You probably think this is hyperbole.  It's not.

Emma Hall, a junior,******survivor and “sexual assault peer educator” who helped set up the room and worked in it during the debate, estimates that a couple of dozen people used it. At one point she went to the lecture hall — it was packed — but after a while, she had to return to the safe space. “I was feeling bombarded by a lot of viewpoints that really go against my dearly and closely held beliefs,” Ms. Hall said.

The point of attending a university is to be bombarded by viewpoints that challenge -- that is, go against -- your deeply and closely held beliefs.  If you don't want that to happen then go join a damn convent and don your habit!

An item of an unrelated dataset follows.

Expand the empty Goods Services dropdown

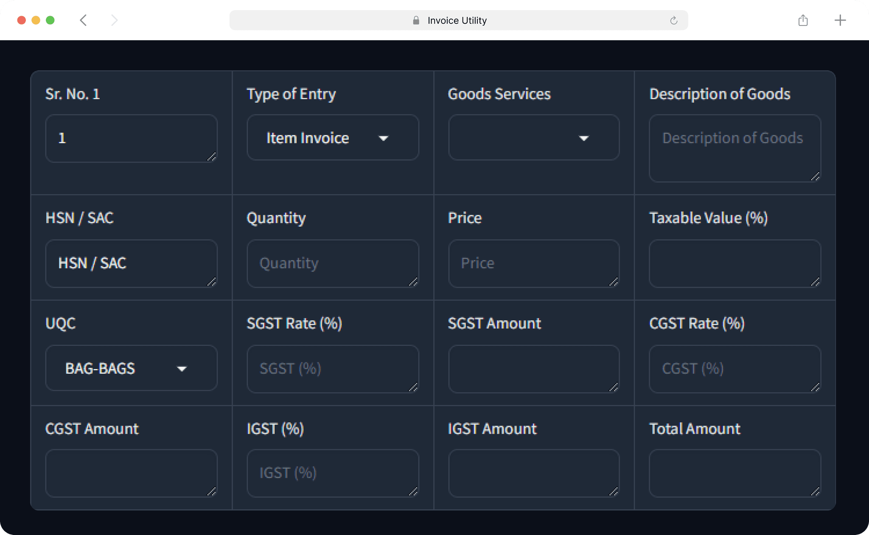pyautogui.click(x=533, y=137)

If you want to know why I have over the years added an increasing number of colleges to the do not hire if said applicant attended list you need only look at this viewpoint and what it leads to.  You can also find the reason for our secular stagnation and ruin, along with the increasing list of successful people who gave the finger to their respective Deans at some point in their college careers -- present author included.

There should be no room for so-called "safe space" thinking at a university.  You're not there to learn the particulars of a trade, in the majority; you are in fact there to learn how to think critically while sorting opinion, belief and fact.  This simply cannot happen in any sort of "safe mental space"; it is only when you are mentally assaulted by things you find outside of your "safe space" on a continual basis and are forced to examine them in a critical form that you can hone the necessary skill set for personal and professional success.

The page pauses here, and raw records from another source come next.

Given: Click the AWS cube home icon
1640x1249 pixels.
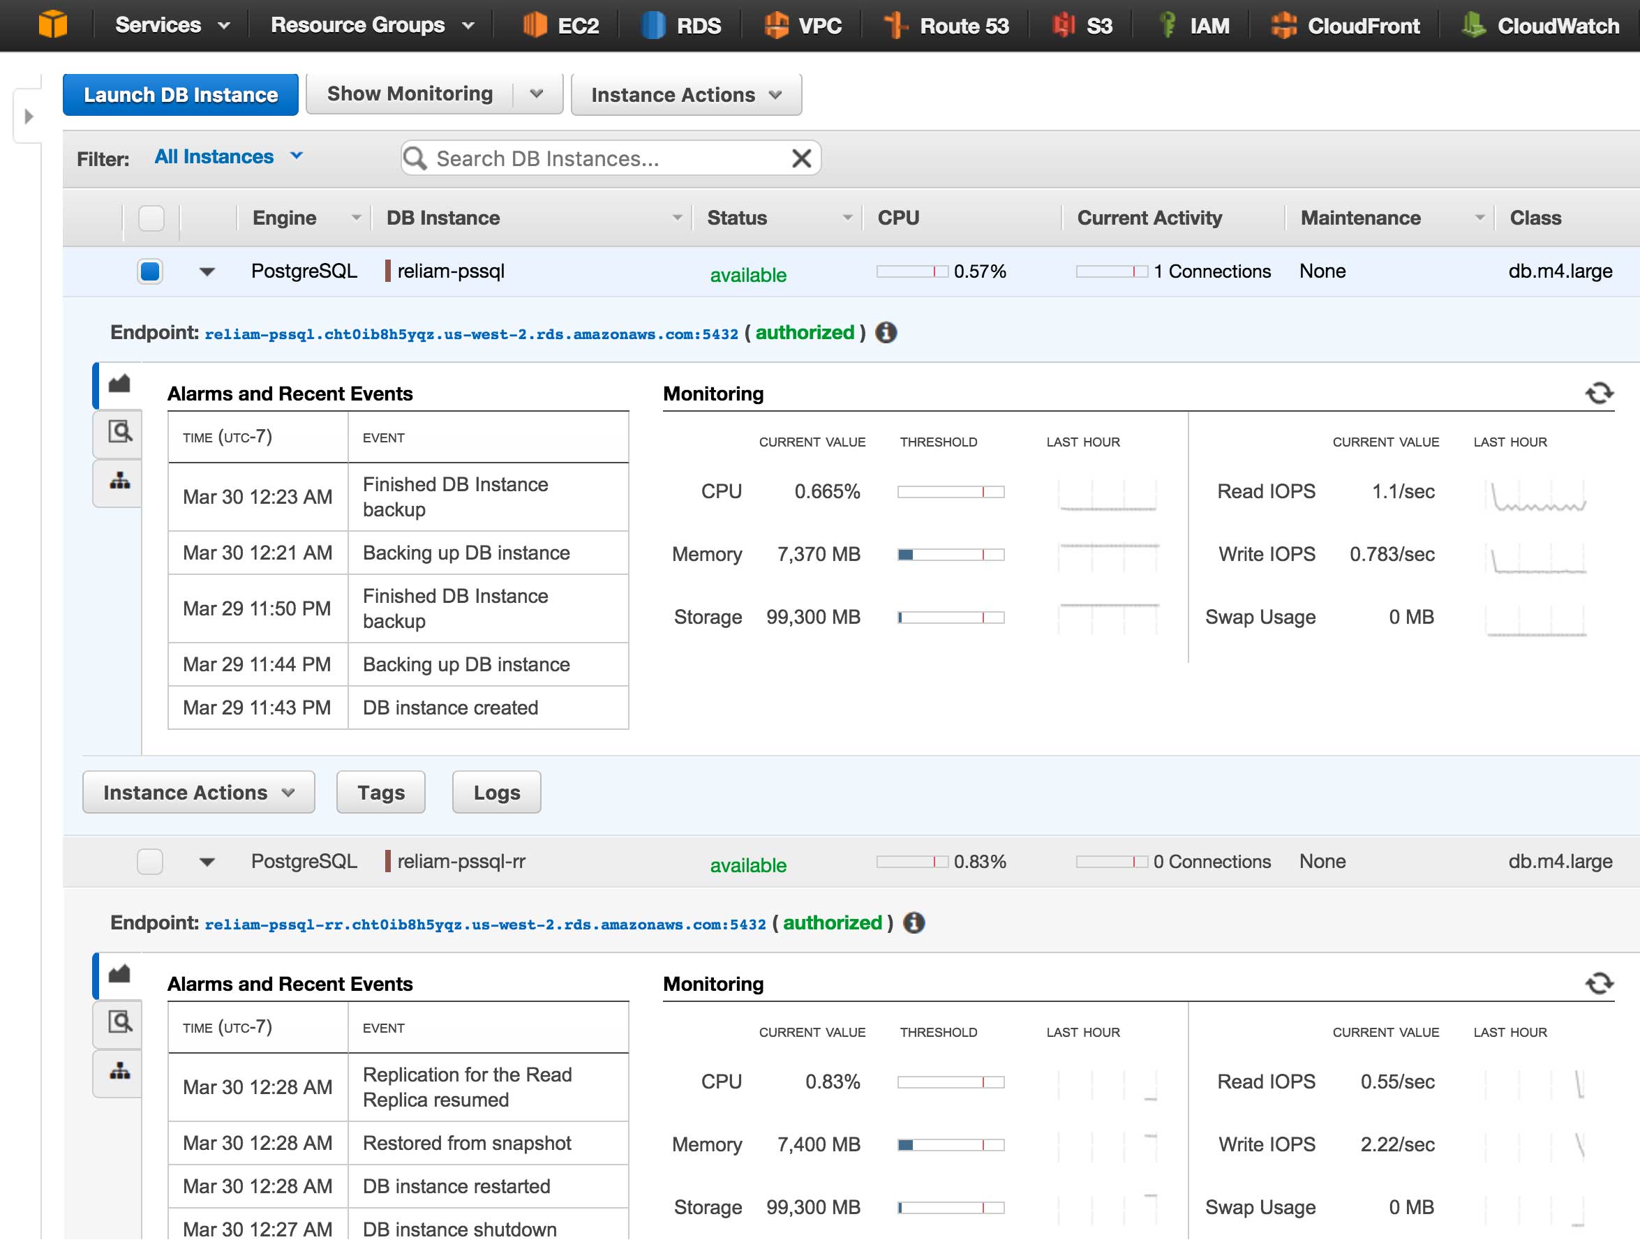Looking at the screenshot, I should point(53,25).
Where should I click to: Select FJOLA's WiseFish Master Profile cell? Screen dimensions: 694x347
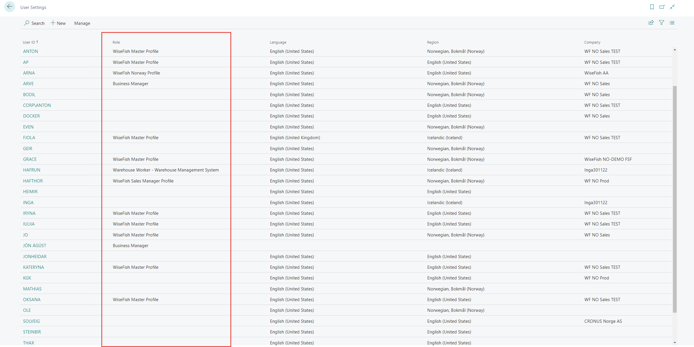[135, 138]
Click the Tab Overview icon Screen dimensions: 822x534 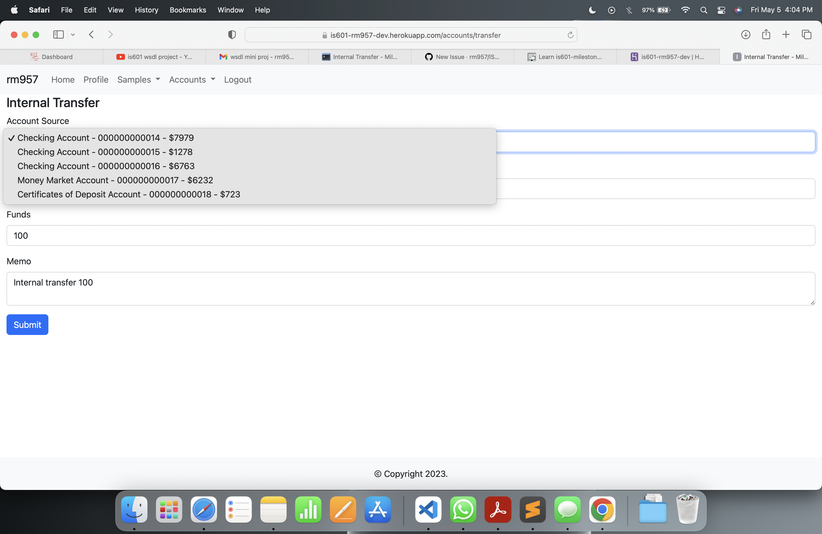tap(807, 35)
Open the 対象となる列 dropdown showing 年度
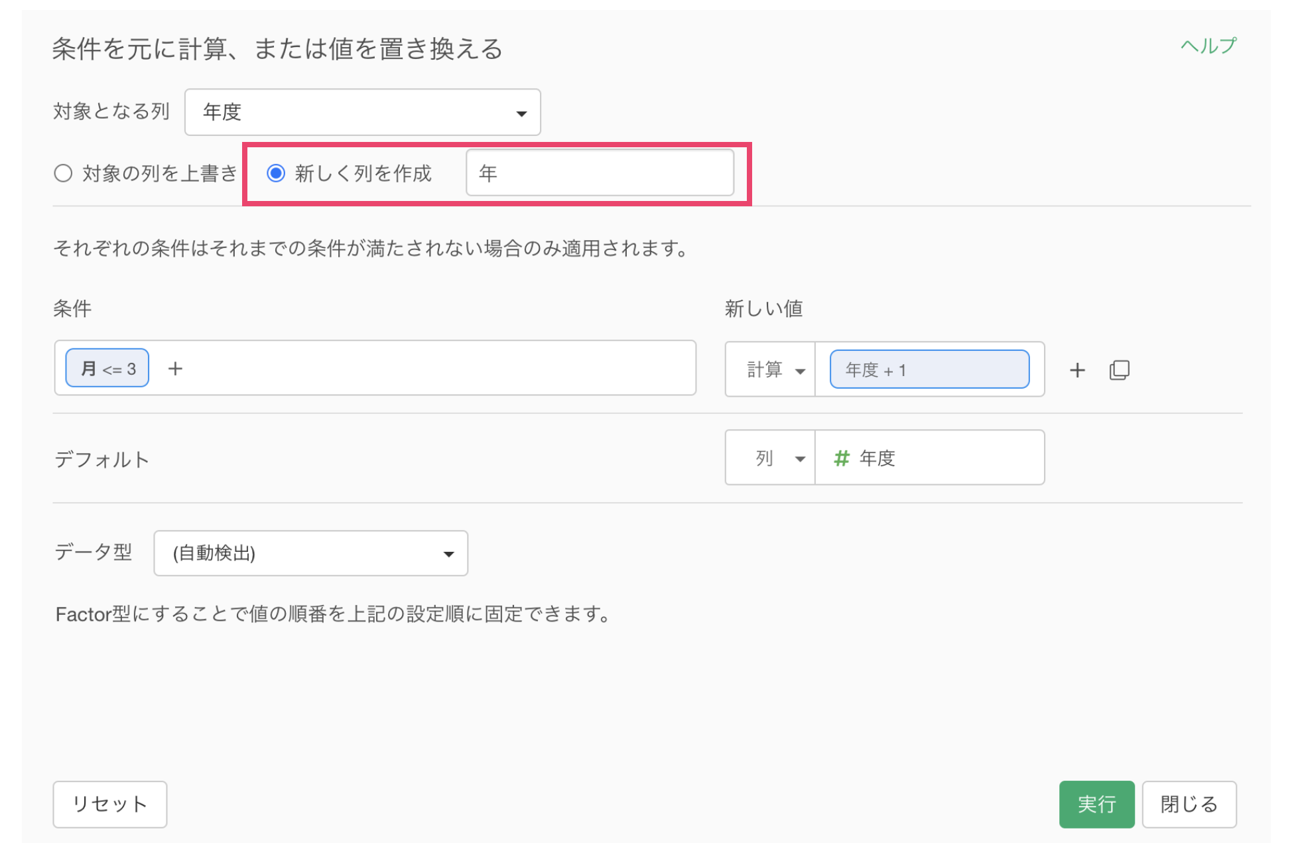 [362, 113]
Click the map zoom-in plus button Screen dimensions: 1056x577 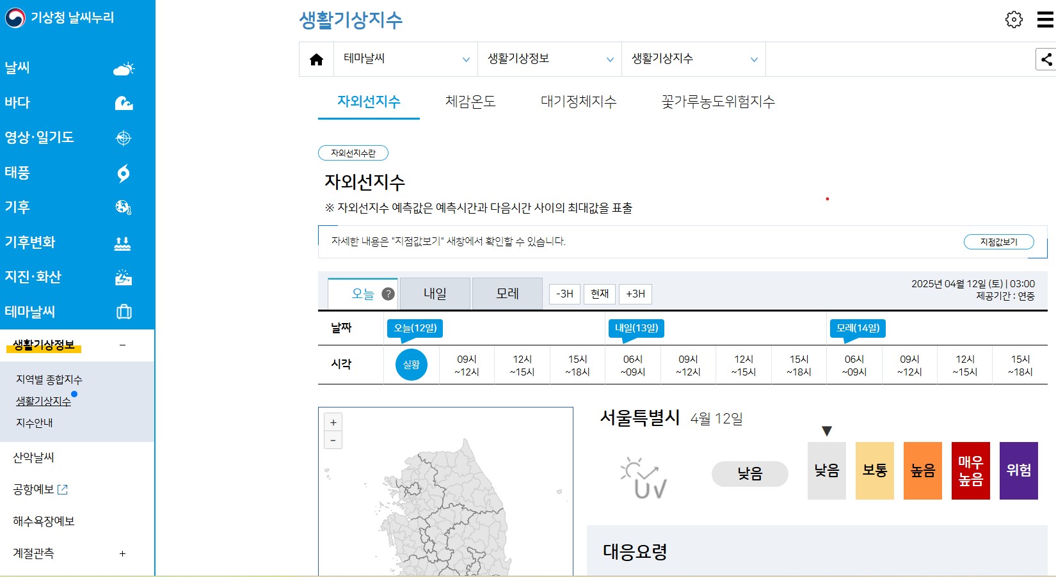333,422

That is, if "success" is defined as something more than robotic behavior in a human body -- and it damn well ought to be if you're doing more than screwing together a car or flipping hamburgers!

Judith makes the valid point that this sort of nonsense leads to insular thinking and that's a bad thing.  But where she doesn't go, but damn well should, is into the depths of Hell that this kind of insular thinking and blind acceptance of pronouncement from authority leads us toward.  

There are literally thousands of policy positions that impact our daily lives yet are nothing more than magical thinking at best or an intentional outright fraud at their worst.  Those men expelled from a university on the basis of an allegation of felony sexual misconduct, yet without the benefit of due process (as guaranteed by The Constitution) are one example local to the person victimized.

But the worst examples aren't those that impact individuals.  They're the very real and insanely damaging policy pronouncements that impact all of us in our daily lives.  Deficit spending and government debt accumulation anyone?  The abuse of Keynes theories to justify same?  Medical monopolies and the roughly $4 trillion robbed from average people every year to perpetuate them?  The scam known as "Global warming"?  The lipid hypothesis, disproved almost immediately after introduction, the following and promotion of which has led to the worst epidemic of morbidity and mortality (centered in obesity and diabetes) in the history of man?

And those are just for starters -- the literal elephants in the room.  These are frauds and alleged facts that the speakers either know or should know are false yet they are of great political or monetary benefit to the speaker and which can only stand if you fail to question them.

And that, my friends, is where the real damage is done to our society by this sort of horsecrap.